Field Notes: Out All Night Los Angeles

  • Hollywood base – Sunset Tower Hotel, old‑Hollywood landmark on the Strip with city views and The Tower Bar downstairs for martinis and ghosts.
  • Silver Lake coffee – Intelligentsia Coffee Silver Lake–style espresso bar on Sunset; tattoos, laptops, and strong coffee while the neighborhood preens in golden hour.
  • Koreatown K‑BBQ – Park’s BBQ on Vermont or Soowon Galbi on Western: tabletop grills, marinated short rib, pork belly, a blizzard of banchan, and enough soju to kick‑start the night.
  • DTLA rooftop – Perch or The Standard Rooftop downtown: French‑leaning small plates, tequila and mezcal, and a view that sells you the “real city” myth in one sweep.

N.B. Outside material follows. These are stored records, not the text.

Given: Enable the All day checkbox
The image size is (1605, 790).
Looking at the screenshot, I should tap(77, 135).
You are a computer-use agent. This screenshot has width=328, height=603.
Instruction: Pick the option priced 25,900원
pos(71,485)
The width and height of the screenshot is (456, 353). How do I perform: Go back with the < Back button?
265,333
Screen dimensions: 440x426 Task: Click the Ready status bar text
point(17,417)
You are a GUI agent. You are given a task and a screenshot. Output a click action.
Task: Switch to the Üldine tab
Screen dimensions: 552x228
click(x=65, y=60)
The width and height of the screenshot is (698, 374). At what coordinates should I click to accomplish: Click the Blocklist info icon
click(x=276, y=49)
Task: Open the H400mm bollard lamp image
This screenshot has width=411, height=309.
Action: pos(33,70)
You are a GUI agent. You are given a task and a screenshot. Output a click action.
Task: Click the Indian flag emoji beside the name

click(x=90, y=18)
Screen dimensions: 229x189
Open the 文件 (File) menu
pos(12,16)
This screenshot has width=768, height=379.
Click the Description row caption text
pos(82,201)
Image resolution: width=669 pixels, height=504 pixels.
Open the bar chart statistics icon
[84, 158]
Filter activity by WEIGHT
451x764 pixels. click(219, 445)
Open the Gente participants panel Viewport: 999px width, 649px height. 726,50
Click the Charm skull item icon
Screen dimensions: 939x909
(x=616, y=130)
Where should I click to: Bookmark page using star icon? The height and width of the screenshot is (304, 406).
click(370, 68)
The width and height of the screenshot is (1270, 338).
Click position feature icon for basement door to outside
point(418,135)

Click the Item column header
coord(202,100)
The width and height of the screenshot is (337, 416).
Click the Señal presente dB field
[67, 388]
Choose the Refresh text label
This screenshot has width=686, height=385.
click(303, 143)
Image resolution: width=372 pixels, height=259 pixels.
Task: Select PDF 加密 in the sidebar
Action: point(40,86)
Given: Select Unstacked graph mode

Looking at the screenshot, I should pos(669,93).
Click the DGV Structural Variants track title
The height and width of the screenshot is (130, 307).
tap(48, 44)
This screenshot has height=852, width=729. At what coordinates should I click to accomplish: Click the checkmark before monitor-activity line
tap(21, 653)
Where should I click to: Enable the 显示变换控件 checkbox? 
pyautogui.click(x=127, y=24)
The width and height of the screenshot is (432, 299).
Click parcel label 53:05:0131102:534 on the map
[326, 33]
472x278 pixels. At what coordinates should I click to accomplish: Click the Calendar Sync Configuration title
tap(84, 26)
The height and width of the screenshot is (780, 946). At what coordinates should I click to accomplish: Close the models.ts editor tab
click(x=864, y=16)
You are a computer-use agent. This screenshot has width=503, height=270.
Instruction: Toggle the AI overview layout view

  • Arts District brewery – Arts District Brewing Co. or Angel City Brewery: warehouse taprooms with IPAs, picnic tables, murals, and bar games under the 4th Street Bridge.
  • Hollywood old‑school bar – Musso & Frank Grill bar or Formosa Cafe: red booths, stiff pours, headshots on the walls, and stories from before franchised IP took over.
  • Strip‑mall dive – Generic neon “Cocktails” bar on a side street off Sunset or Santa Monica Blvd; Christmas lights, jukebox, crooked pool table, and regulars welded to stools.
  • Late‑night taco truck – Leo’s Taco Truck (various Westside/Hollywood corners): al pastor shaved off the trompo at 3:30 a.m., eaten over the hood of your car.
  • Santa Monica dawn – Beach below the Santa Monica Pier; gas‑station coffee, last taco, and the Pacific quietly reminding you none of this town is permanent.